Evangelizzazione: card. Bassetti, “la testimonianza del Vangelo passa non dai proclami, ma attraverso il servizio ai poveri”

“Missionari ed evangelizzatori non ci si improvvisa. Questo risulta tanto più vero nel mondo di oggi, che richiede cristiani convinti, formati, consapevoli della ricchezza che possono donare agli altri”. Lo ha detto il presidente della Cei, card. Gualtiero Bassetti, nell’omelia della messa che ha presieduto, stamani, a Concordia Sagittaria (Pordenone) nella cattedrale di Santo Stefano, in occasione della festa del patrono. Rivolgendosi ai sacerdoti, il cardinale ha sottolineato che “la più grande testimonianza è quella che viene non dalle parole, ma dalla vita, e da una vita spesa, come ha fatto Stefano, a servizio degli altri”. “Anche nel nostro tempo, la testimonianza del Vangelo passa non tanto dai proclami, ma attraverso il servizio ai poveri, ai fragili, agli indifesi, ai non potenti”, ha aggiunto il card.
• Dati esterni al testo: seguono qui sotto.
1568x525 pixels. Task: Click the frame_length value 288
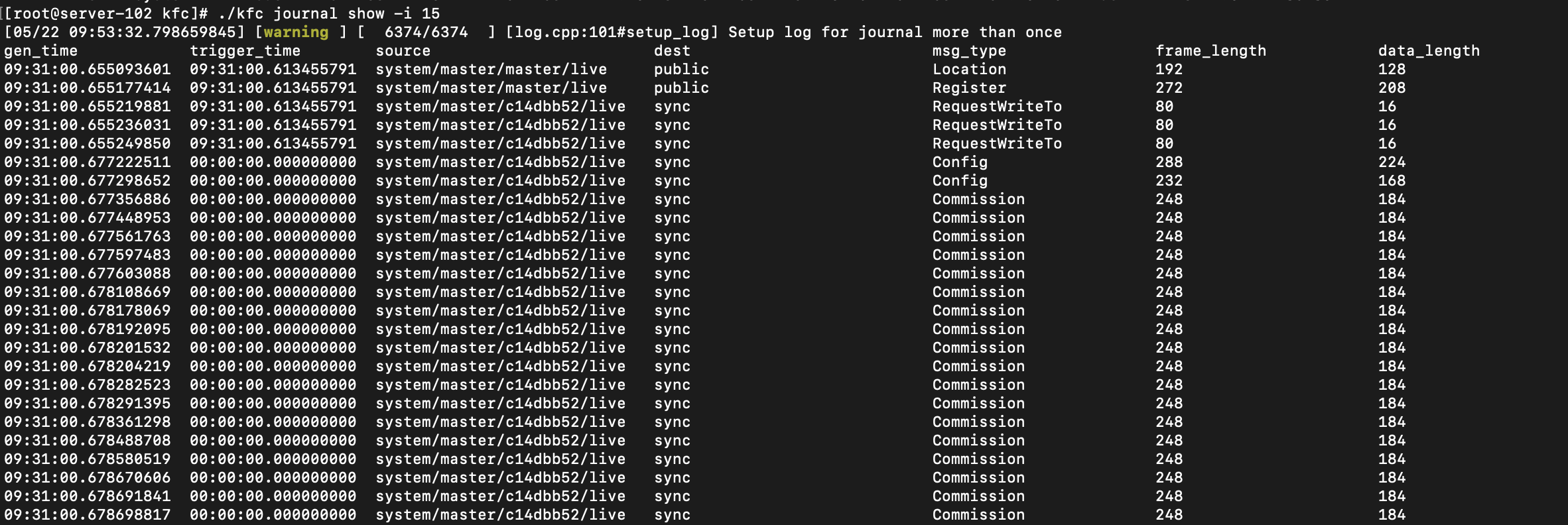click(1169, 162)
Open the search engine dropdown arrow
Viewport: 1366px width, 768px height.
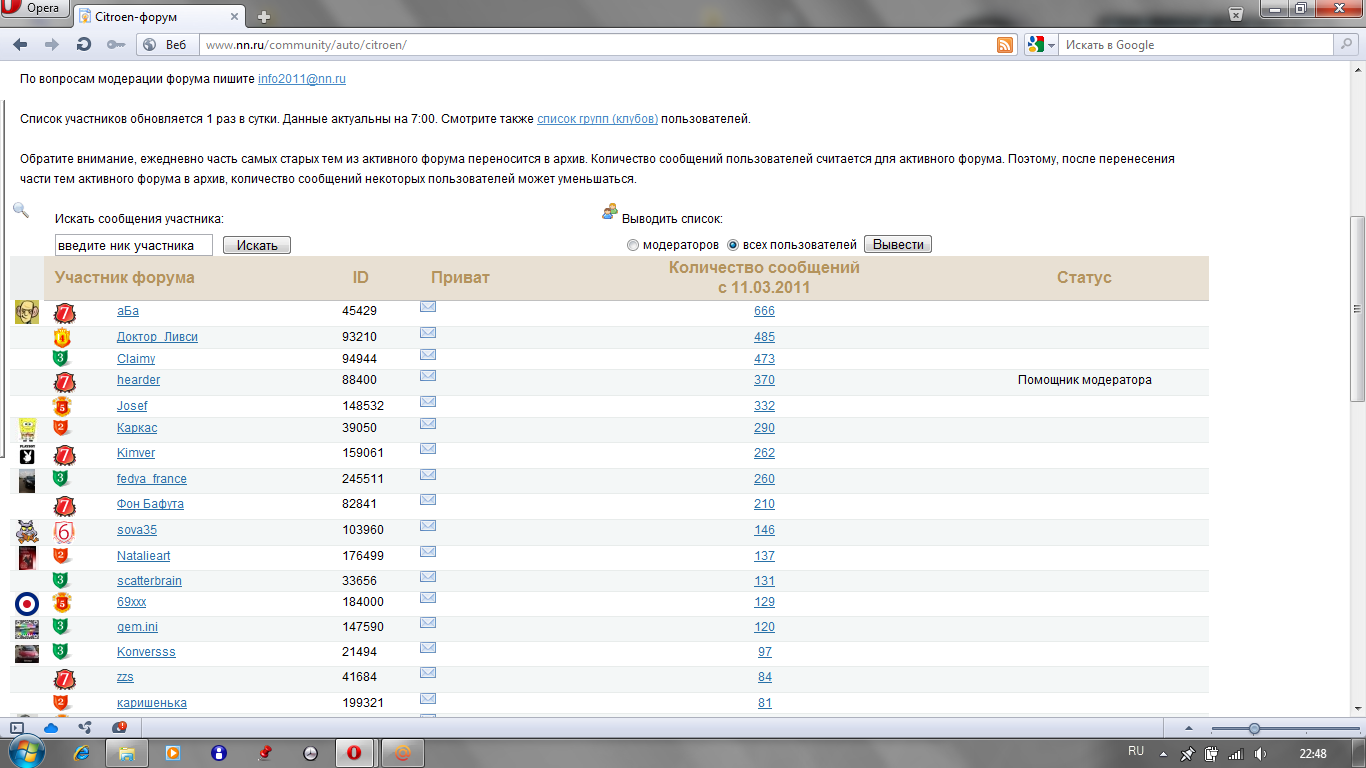[1051, 45]
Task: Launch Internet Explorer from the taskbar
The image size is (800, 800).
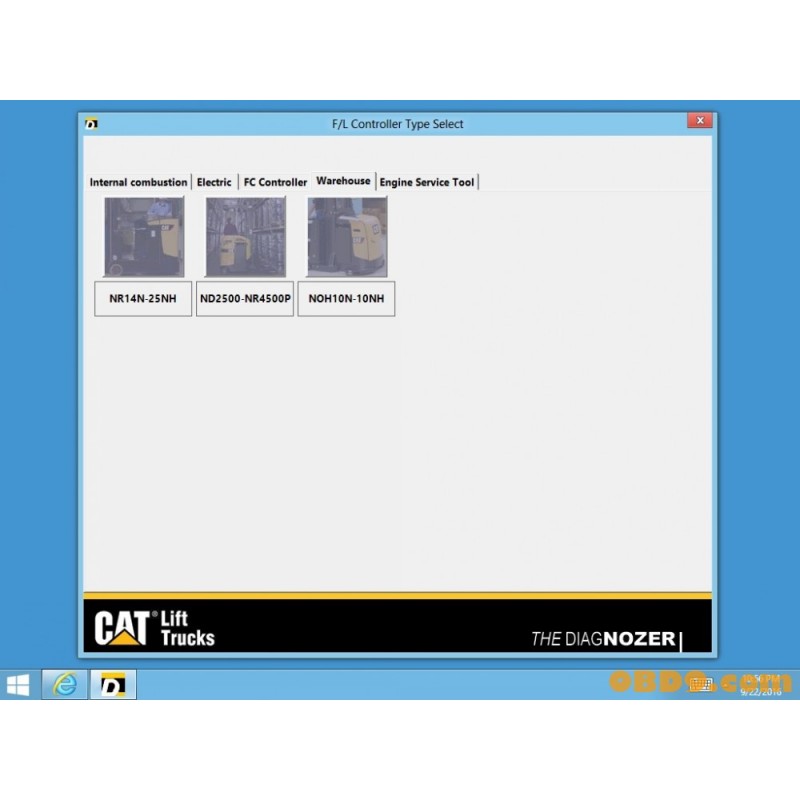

Bassetti. A proposito della testimonianza dei cristiani di oggi, l’arcivescovo ha indicato che “i modelli di pensiero e gli stili di vita dominanti spesso confliggono con l’esigenza della vita nuova in Cristo”. “Siamo tutti più chiusi in noi stessi – ha segnalato il porporato -, noi sacerdoti compresi, e forse meno disposti a venire incontro alle esigenze del prossimo; siamo tutti più avidi di beni; siamo sempre più indifferenti o impauriti di fronte a un mondo che continuamente ci interpella con le sue tragedie”.